* **Texto proporcionado**
-*-
No quiere considerar las condiciones de precariedad económica de la vida de esos jóvenes que encuentran una compensación de protagonismo escénico en esas dramaturgias de rivalidades entre bandas, en las poses y maneras afectadas de masculinidad inflamada, en el uso del poder en su territorio, como pedir un pago de acceso a un mísero recadero de pizzas. Su mirada no se esfuerza en contrastar las condiciones del hogar de Zorro (Luís Arroyo), el líder de la banda de los Horseman, una salón que es un cúmulo de cuerpos hacinados en diversas camas, con la arrogancia de su caracterización, cómo porta el cigarrillo, como engomina su pelo, sus ademanes de desapegada indiferencia. Su única consideración es que son fuerzas irracionales que pueden aterrorizar a su esposa en el ascensor, como los integrantes de Thunderbirds, o que le golpeen con cadenas en la oscuridad de un vagón de metro. No son nada más, no quiere verse en ellos, no quiere sentir que tenga nada que ver con ellos, como si hubiera extirpado su relación con su propia raíz del mismo modo que arrancó parte de su apellido para aparentar que sus raíces podían ser otras y que podía aspirar a otros escenarios que no sintiera contaminados como aquellos en los que creció.
-*-
* **Tareas requeridas**
a) Traduce al italiano esta oración del texto proporcionado: "No quiere considerar las condiciones de precariedad económica de la vida de esos jóvenes que encuentran una compensación de protagonismo escénico en esas dramaturgias de rivalidades entre bandas, en las poses y maneras afectadas de masculinidad inflamada, en el uso del poder en su territorio, como pedir un pago de acceso a un mísero recadero de pizzas."
b) Según el texto proporcionado, ¿de qué banda es líder Zorro?
c) Continúa, por favor, el texto proporcionado a partir de su última oración.
-*-
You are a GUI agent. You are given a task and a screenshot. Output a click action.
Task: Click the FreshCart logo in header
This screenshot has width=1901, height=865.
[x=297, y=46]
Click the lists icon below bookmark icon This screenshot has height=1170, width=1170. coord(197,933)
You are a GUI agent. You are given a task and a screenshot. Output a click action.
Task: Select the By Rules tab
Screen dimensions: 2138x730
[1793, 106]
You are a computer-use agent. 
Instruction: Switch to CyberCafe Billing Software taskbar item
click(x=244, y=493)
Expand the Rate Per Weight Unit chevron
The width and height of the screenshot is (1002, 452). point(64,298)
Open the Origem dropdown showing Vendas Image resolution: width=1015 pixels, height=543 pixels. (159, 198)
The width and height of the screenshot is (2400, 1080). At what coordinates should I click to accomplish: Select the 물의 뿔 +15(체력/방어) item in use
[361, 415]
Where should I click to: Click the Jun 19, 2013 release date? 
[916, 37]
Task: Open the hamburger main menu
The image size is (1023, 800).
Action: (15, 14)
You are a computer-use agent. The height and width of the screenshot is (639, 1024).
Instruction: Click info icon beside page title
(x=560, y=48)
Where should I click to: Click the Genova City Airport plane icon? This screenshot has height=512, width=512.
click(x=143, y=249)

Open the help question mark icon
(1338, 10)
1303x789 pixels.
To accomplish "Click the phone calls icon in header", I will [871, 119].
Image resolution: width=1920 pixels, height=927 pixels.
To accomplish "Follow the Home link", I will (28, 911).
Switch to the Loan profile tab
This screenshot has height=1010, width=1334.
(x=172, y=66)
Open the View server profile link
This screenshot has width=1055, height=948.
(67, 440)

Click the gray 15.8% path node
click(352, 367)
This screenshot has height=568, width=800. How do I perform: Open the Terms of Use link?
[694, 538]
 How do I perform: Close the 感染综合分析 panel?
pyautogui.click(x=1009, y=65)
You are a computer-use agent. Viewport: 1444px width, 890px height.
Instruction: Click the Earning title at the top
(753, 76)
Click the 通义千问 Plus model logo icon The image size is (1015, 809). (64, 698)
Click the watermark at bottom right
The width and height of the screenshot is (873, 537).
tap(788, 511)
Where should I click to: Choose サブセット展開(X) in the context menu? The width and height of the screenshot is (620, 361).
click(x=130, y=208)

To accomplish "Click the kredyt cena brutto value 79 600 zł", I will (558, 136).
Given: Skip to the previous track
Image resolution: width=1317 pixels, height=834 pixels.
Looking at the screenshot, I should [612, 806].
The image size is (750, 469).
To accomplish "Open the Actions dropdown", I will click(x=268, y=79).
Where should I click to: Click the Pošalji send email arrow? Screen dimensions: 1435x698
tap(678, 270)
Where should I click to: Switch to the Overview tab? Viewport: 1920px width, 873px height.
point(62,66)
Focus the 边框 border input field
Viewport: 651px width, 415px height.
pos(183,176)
-*-
* **Lista de respuestas**
a) Non vuole considerare le condizioni di precarietà economica della vita di quei giovani che trovano una compensazione di protagonismo scenico in quelle drammaturgie di rivalità tra bande, nelle pose e nei modi affettati di mascolinità infiammata, nell'uso del potere nel loro territorio, come chiedere un pagamento d'accesso a un misero fattorino delle pizze.

b) De la banda de los Horseman.

c)
Hasta que comienza integrar aquellos rostros, aquellos cuerpos, agresores, en su contexto, en una biografía, quizá reflejos de un hogar cuyas carencias se convirtieron en asfixia, quizá de un ambiente desesperado en el que necesitaban sentir que destacaban de un modo u otro, superhéroes, como el chico retardado al que apodan Batman, y que portaba una capa cuando agredió al chico ciego, o el que su impotencia y miedo lo convierte en suficiencia agresiva. Y ya no son, como para su superior, carnaza a sacrificar para conseguir beneficios en las aspiraciones políticas, sino seres a los que intentar comprender, y no como grupo indiferenciado, sino como individuos, tres diferenciados individuos cada uno con su historia, aunque su esfuerzo de comprensión le haga salir del papel asignado y en cierto punto ya parezca más abogado defensor que fiscal porque la comprensión traza atenuantes, que no implican necesariamente justificación. Aunque con la decisión del jurado siempre habrá quien no se quede satisfecho, porque siempre habrá quien exija más sangre, es parte de la naturaleza humana, y su visceralidad arrolladora que sólo mira por lo propio. Ese filo siempre subsistirá, como es posible desprenderse de las vendas que ciegan el discernimiento. David Amram compuso la notable banda sonora jazzistica.